Run tapsmith setup-ios-device first — it surfaces most setup issues with actionable fix instructions. Common failure modes:

“No Account for Team ‘XXXXXXXXXX’” — Xcode doesn’t have the Apple ID that owns that team signed in. Open Xcode → Settings → Accounts and sign in.

“No profiles for ‘dev.tapsmith.agent.xctrunner’ were found” — Your device isn’t registered under the selected team. Open Xcode → Window → Devices and Simulators and wait for auto-registration.

“Developer Mode disabled” — Settings → Privacy & Security → Developer Mode → On, then reboot.
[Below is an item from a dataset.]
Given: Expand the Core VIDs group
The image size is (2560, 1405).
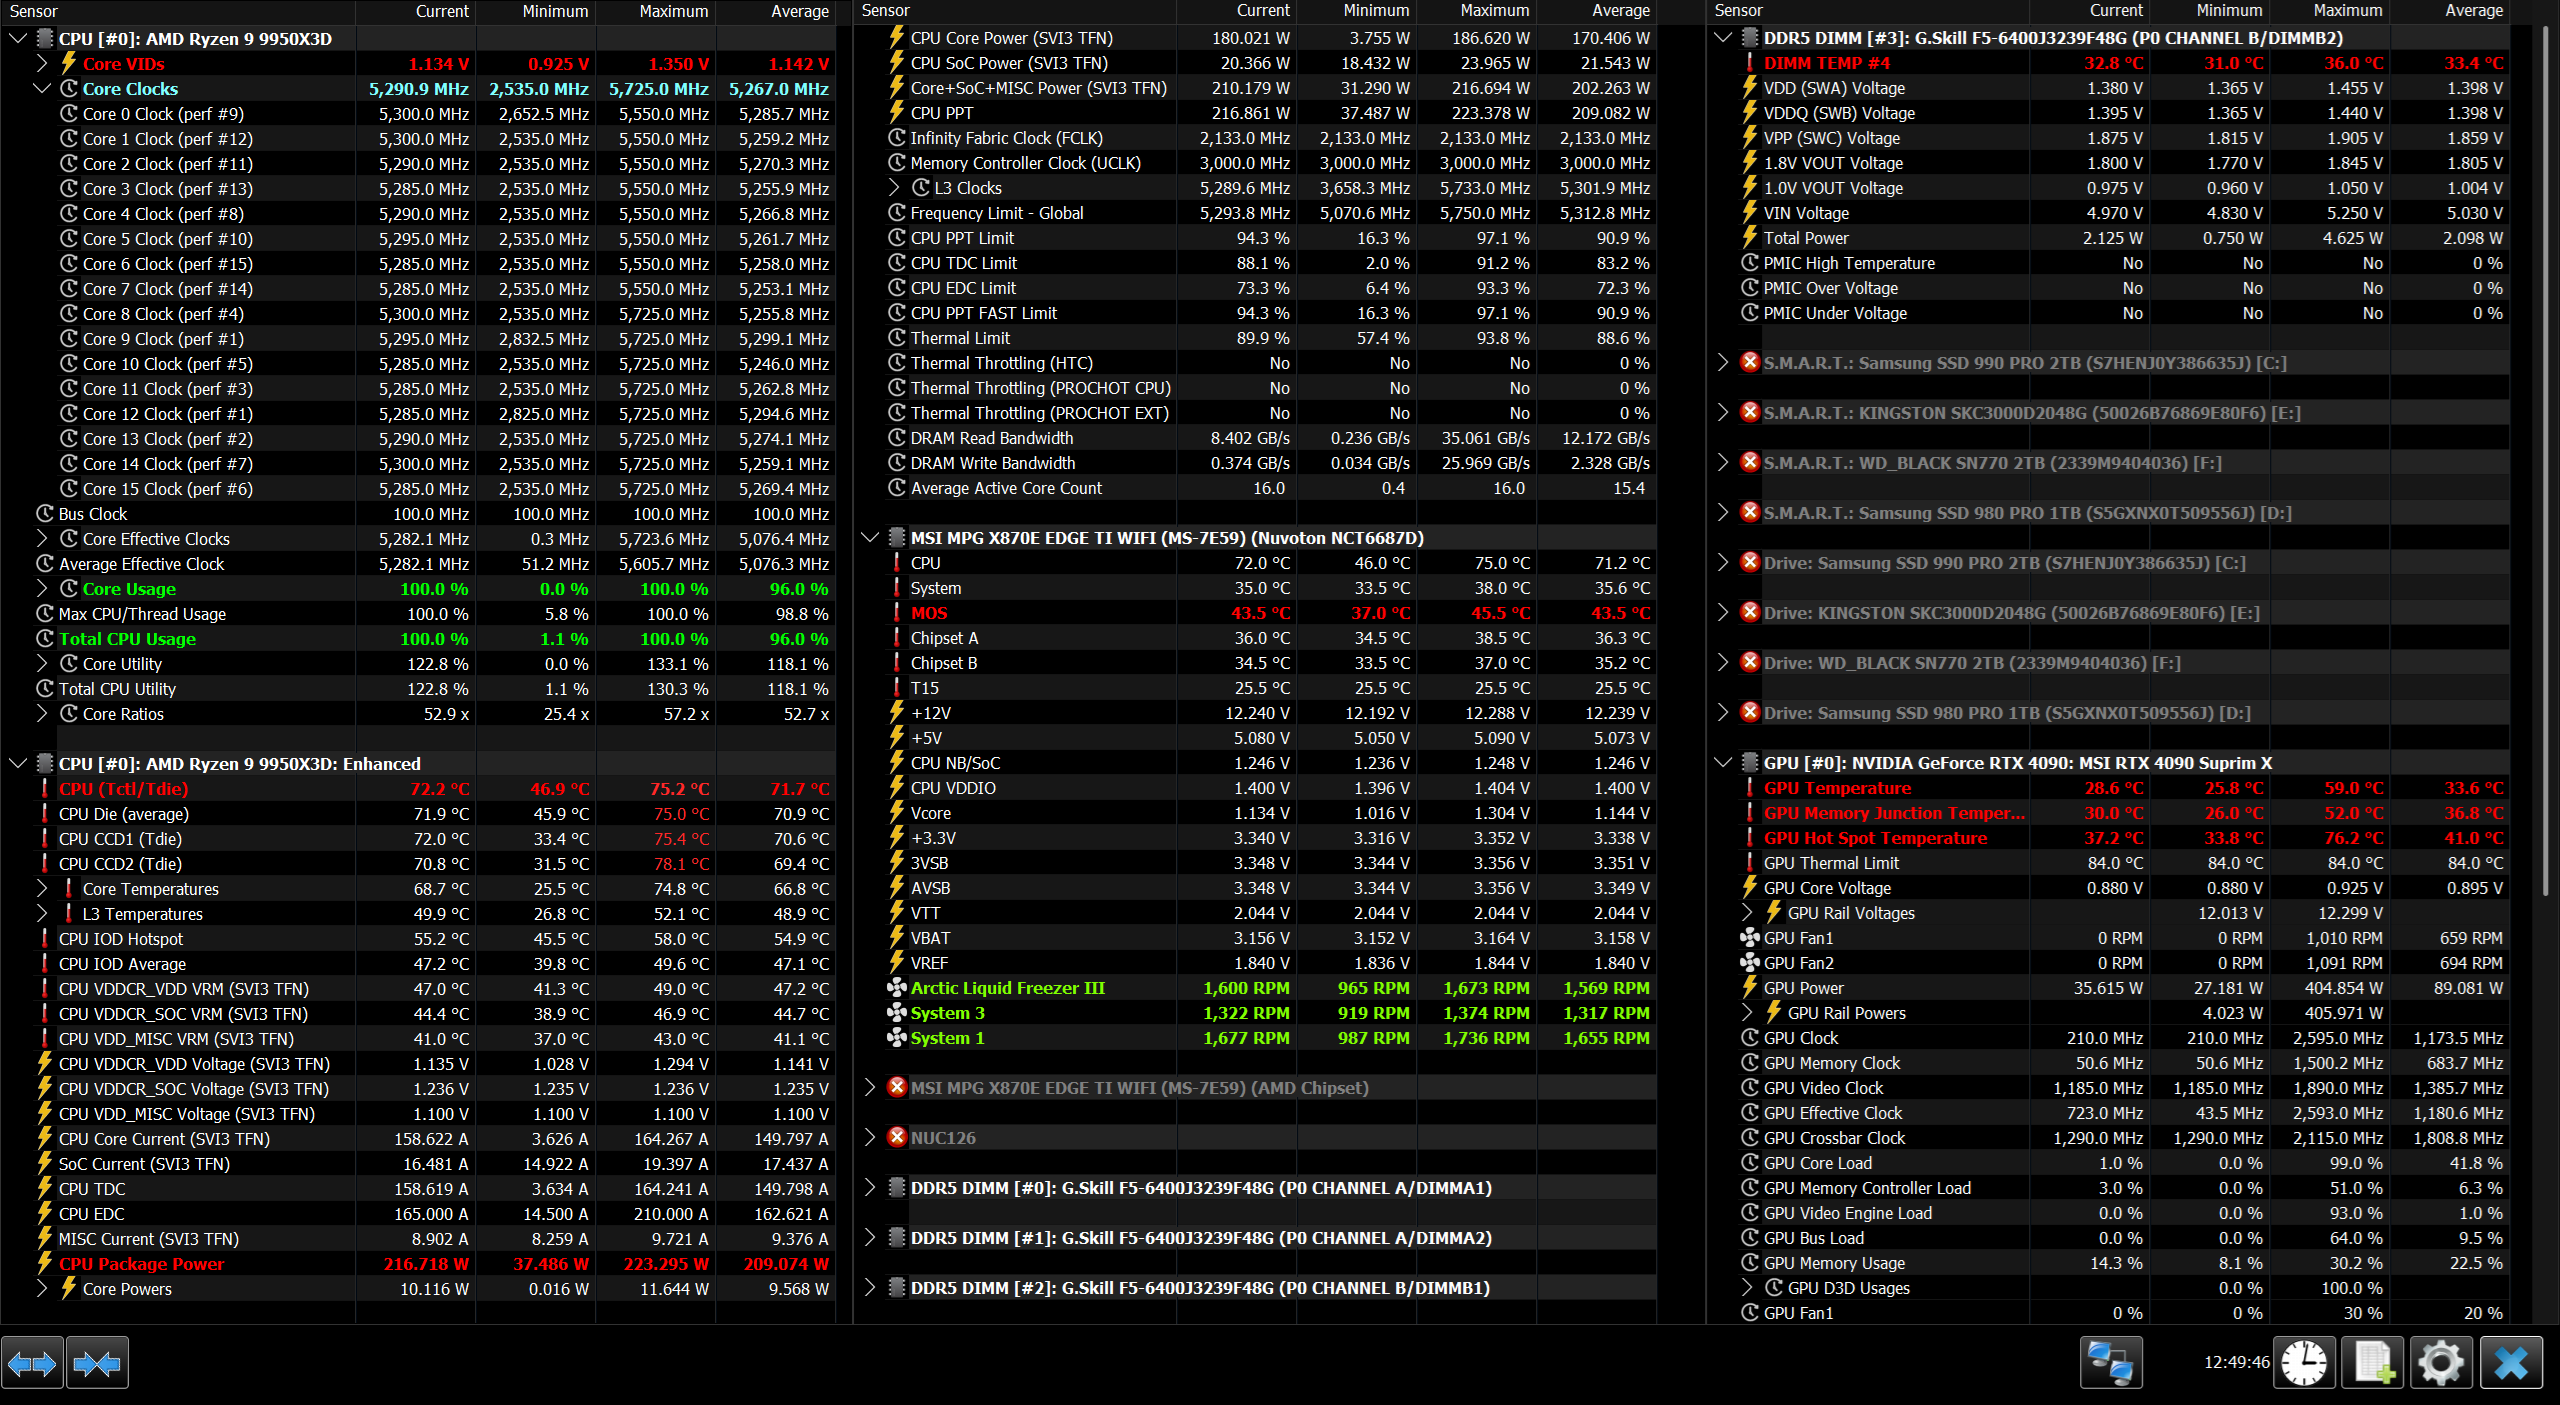Looking at the screenshot, I should click(42, 64).
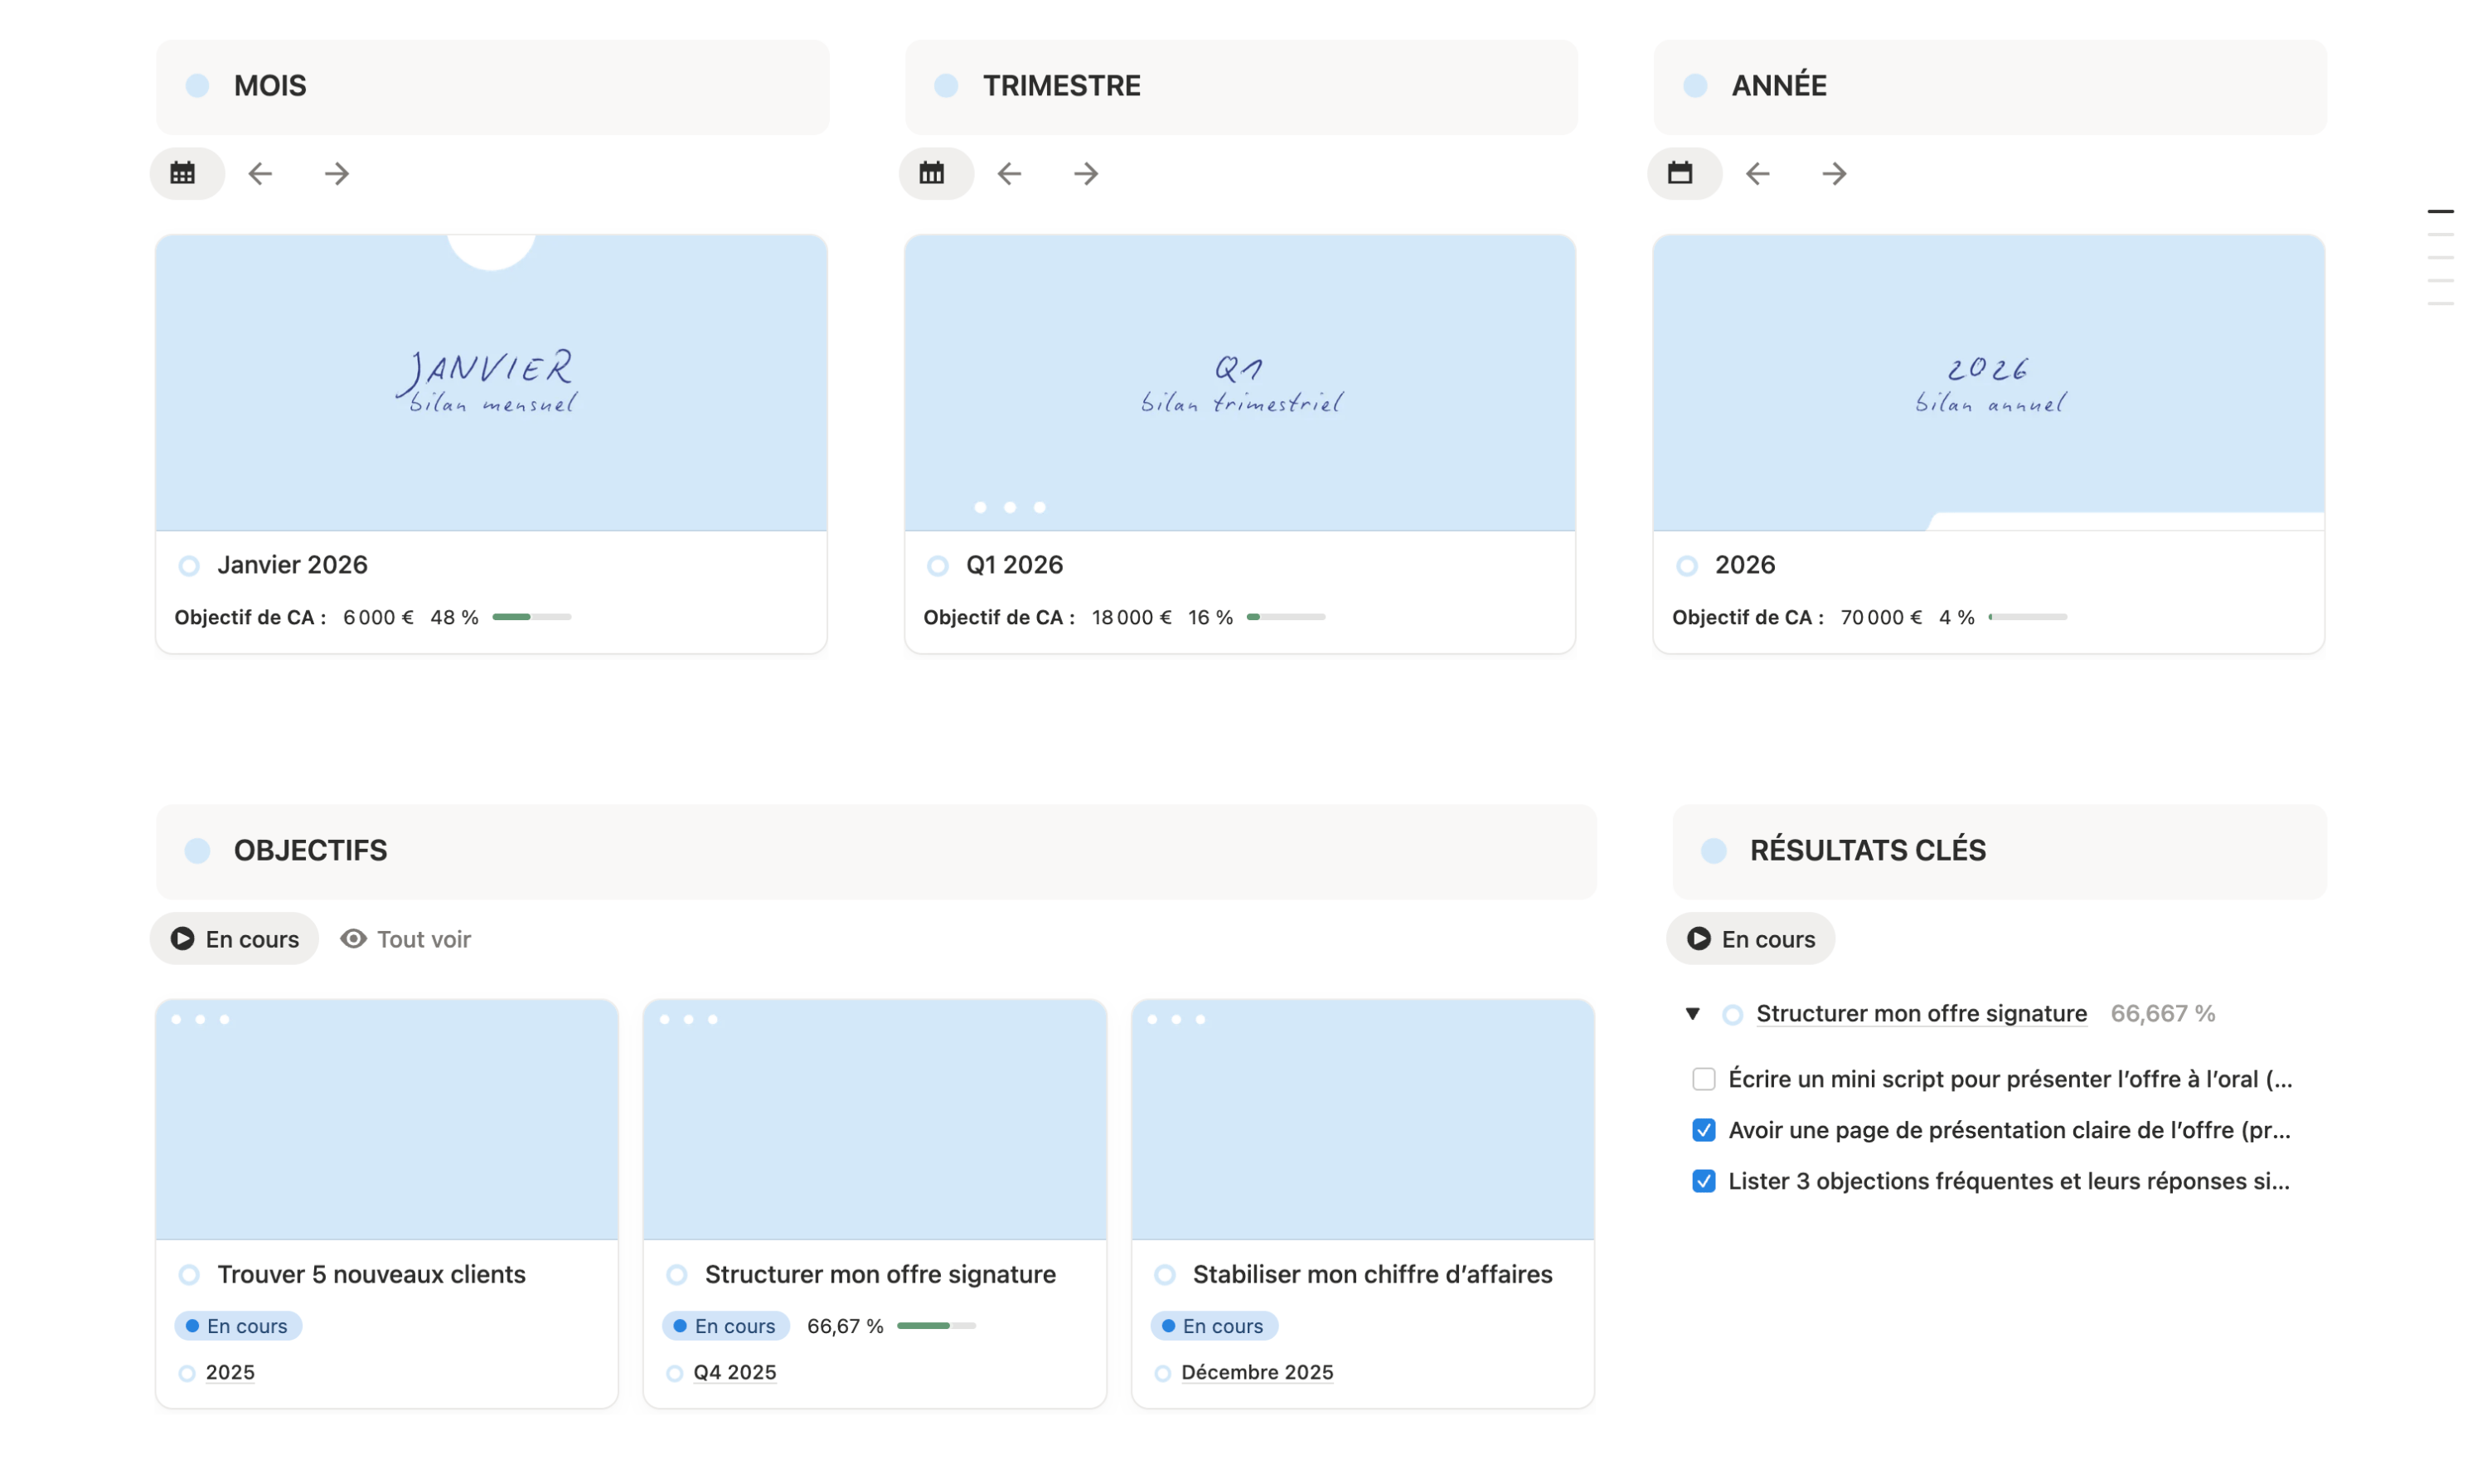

“Unable to install TapsmithAgentUITests-Runner” — the developer profile isn’t trusted on the device. Settings → General → VPN & Device Management → trust it.

“iproxy not found”brew install libimobiledevice.

Password: prompt mid-test, right after “Starting iOS agent…” — Xcode 26’s CoreDevice calls sudo -- /usr/bin/true before mounting the Developer Disk Image. Tapsmith itself doesn’t call sudo. Eliminate the prompt permanently by allowing that single binary without a password:

Terminal window
echo "$USER ALL=(ALL) NOPASSWD: /usr/bin/true" | sudo tee /etc/sudoers.d/zz-tapsmith-xcode-ddi
sudo chmod 440 /etc/sudoers.d/zz-tapsmith-xcode-ddi

/usr/bin/true is a literal no-op (exit 0, no side effects), so scoping NOPASSWD to it is safe. The zz- prefix is important: sudoers uses last-match-wins rule resolution, so without it a user-specific file like /etc/sudoers.d/<username> can silently override the Tapsmith grant. tapsmith setup-ios-device detects this exact failure mode and tells you so directly.

“Device unpaired” in tapsmith setup-ios-device — Xcode → Window → Devices and Simulators → “Use for Development”.